* What this task involves *
Please rewrite the data, starting at its first line and stopping after the line that contains "(x=710, y=305)". Shift every click coordinate by -126 and keep all other text unchanged.

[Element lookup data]
## begin

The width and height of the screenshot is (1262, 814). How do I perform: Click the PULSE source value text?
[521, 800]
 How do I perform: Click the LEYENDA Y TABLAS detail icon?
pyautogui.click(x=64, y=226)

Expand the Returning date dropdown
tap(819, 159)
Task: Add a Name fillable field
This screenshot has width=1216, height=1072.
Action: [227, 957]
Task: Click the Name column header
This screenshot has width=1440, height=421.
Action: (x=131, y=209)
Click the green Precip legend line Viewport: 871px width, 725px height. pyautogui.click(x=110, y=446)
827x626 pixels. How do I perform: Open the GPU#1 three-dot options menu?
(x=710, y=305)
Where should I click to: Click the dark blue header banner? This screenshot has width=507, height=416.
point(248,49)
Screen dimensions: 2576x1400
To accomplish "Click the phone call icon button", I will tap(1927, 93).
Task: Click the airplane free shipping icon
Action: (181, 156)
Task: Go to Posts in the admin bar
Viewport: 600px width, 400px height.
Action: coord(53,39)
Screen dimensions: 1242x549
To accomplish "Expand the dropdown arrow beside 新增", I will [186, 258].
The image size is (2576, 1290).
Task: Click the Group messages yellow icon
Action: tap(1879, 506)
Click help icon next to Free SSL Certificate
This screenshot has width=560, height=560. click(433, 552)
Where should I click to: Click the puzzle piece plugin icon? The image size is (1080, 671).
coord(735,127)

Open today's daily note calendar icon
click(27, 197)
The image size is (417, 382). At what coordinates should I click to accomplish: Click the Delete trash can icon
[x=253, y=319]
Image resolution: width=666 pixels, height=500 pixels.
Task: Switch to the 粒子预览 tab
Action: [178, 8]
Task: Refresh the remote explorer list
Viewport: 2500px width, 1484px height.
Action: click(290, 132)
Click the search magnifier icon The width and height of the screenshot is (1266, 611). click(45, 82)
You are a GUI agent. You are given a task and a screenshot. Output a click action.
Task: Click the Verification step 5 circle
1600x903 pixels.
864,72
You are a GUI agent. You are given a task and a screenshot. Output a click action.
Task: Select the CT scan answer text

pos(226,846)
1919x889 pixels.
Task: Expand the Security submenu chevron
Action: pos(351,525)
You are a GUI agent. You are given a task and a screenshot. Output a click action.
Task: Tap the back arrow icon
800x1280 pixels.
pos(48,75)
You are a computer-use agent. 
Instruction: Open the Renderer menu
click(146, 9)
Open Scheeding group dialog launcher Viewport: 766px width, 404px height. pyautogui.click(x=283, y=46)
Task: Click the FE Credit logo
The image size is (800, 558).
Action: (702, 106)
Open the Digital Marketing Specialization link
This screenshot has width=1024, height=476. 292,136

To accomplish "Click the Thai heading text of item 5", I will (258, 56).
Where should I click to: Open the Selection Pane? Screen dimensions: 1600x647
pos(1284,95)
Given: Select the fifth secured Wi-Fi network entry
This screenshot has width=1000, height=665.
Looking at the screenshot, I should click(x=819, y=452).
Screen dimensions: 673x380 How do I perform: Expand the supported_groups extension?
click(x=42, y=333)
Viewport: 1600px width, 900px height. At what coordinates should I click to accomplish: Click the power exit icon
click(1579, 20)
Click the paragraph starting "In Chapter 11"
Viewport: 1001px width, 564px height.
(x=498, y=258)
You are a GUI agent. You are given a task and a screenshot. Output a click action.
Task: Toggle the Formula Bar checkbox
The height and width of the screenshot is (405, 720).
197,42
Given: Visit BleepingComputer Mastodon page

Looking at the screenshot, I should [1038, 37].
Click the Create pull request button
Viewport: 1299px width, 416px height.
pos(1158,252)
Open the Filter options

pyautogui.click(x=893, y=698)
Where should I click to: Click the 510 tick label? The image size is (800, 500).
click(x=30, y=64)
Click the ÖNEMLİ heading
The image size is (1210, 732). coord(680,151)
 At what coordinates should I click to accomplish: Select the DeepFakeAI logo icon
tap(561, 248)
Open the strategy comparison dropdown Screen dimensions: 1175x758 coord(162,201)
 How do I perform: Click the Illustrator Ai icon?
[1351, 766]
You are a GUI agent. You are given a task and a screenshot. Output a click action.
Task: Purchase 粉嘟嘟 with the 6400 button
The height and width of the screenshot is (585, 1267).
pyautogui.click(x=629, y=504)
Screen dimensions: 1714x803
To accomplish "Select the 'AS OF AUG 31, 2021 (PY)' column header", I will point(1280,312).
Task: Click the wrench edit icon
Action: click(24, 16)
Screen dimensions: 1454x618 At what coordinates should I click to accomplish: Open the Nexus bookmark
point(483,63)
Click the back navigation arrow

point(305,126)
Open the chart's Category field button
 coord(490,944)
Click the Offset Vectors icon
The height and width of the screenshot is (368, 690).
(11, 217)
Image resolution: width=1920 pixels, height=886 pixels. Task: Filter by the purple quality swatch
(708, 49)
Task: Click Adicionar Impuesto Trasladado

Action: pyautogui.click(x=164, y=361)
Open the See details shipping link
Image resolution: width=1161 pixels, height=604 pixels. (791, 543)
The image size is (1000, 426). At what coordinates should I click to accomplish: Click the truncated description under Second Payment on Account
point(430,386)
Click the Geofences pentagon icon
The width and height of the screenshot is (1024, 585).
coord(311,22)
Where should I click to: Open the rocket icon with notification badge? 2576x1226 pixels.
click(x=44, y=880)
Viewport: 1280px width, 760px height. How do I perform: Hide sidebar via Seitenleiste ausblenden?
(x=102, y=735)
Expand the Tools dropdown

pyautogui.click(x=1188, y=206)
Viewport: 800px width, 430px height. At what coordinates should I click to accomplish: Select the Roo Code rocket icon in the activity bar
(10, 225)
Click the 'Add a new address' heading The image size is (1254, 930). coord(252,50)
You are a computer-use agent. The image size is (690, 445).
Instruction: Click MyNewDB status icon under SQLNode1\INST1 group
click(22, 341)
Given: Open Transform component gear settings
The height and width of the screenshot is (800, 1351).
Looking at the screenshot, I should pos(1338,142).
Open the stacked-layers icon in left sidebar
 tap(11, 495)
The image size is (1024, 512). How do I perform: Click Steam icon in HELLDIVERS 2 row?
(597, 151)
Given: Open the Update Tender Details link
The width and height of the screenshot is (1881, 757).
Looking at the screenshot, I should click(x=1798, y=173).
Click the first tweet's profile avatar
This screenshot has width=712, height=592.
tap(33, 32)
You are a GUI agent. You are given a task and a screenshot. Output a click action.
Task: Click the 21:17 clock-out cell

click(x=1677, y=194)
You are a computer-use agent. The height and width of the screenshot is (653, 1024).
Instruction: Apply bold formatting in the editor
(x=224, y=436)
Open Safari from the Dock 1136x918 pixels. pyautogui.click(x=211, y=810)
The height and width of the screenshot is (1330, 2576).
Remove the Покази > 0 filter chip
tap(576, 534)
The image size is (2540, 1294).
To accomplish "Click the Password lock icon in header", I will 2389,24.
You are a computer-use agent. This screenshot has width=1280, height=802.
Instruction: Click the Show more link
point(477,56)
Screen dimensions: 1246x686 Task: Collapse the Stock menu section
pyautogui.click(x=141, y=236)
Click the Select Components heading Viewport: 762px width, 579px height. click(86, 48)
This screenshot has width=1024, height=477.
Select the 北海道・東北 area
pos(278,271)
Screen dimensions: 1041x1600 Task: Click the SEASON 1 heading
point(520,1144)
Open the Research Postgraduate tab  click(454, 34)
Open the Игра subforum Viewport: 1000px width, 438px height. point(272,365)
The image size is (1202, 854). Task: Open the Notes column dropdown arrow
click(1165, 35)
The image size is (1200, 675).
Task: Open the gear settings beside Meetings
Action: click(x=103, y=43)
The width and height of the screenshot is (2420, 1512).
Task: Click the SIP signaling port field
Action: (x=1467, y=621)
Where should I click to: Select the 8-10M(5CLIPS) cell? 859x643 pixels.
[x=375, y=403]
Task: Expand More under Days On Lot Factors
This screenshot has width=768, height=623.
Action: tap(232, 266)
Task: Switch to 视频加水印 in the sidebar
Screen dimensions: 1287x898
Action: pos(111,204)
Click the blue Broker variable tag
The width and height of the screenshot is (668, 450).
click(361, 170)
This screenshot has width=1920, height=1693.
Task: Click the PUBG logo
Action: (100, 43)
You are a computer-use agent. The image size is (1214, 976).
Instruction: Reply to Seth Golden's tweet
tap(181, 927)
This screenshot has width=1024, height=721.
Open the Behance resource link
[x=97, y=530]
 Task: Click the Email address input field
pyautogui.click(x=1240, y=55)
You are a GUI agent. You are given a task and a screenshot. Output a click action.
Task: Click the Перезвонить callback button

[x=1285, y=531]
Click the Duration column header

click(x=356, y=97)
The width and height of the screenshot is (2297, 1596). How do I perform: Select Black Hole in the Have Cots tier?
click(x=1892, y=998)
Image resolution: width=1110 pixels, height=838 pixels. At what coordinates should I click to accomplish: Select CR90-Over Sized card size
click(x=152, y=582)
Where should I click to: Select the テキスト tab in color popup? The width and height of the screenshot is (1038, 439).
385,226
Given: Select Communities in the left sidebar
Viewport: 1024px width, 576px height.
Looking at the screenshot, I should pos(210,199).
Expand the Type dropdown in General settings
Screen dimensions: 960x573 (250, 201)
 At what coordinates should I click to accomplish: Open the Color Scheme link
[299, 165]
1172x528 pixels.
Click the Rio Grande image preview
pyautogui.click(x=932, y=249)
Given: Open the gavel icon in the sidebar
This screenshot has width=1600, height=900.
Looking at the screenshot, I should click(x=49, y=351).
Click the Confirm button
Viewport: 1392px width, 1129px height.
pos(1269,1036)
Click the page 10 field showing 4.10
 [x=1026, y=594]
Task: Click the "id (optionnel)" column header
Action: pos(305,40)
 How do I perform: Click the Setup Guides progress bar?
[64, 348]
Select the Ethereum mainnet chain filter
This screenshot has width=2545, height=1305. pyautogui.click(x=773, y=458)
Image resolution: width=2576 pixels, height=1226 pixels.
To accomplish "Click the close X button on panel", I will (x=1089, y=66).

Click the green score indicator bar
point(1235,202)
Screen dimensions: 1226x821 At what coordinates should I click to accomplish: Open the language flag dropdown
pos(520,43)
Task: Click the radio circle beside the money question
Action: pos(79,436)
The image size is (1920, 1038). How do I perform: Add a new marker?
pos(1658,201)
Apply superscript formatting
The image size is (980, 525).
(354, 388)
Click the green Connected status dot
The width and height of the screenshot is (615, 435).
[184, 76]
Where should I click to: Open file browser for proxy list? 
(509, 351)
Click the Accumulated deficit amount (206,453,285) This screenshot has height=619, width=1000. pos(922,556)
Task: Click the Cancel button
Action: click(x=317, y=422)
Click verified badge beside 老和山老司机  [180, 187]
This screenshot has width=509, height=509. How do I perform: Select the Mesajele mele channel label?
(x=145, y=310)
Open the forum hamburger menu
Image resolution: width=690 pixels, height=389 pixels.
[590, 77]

## end

* Output *
The width and height of the screenshot is (1262, 814). How do I perform: Click the PULSE source value text?
[395, 674]
 How do I perform: Click the LEYENDA Y TABLAS detail icon?
pyautogui.click(x=-62, y=100)

Expand the Returning date dropdown
tap(693, 33)
Task: Add a Name fillable field
This screenshot has width=1216, height=1072.
Action: [101, 831]
Task: Click the Name column header
This screenshot has width=1440, height=421.
Action: (x=5, y=83)
Click the green Precip legend line Viewport: 871px width, 725px height. pyautogui.click(x=-16, y=320)
827x626 pixels. How do I perform: Open the GPU#1 three-dot options menu?
(x=584, y=179)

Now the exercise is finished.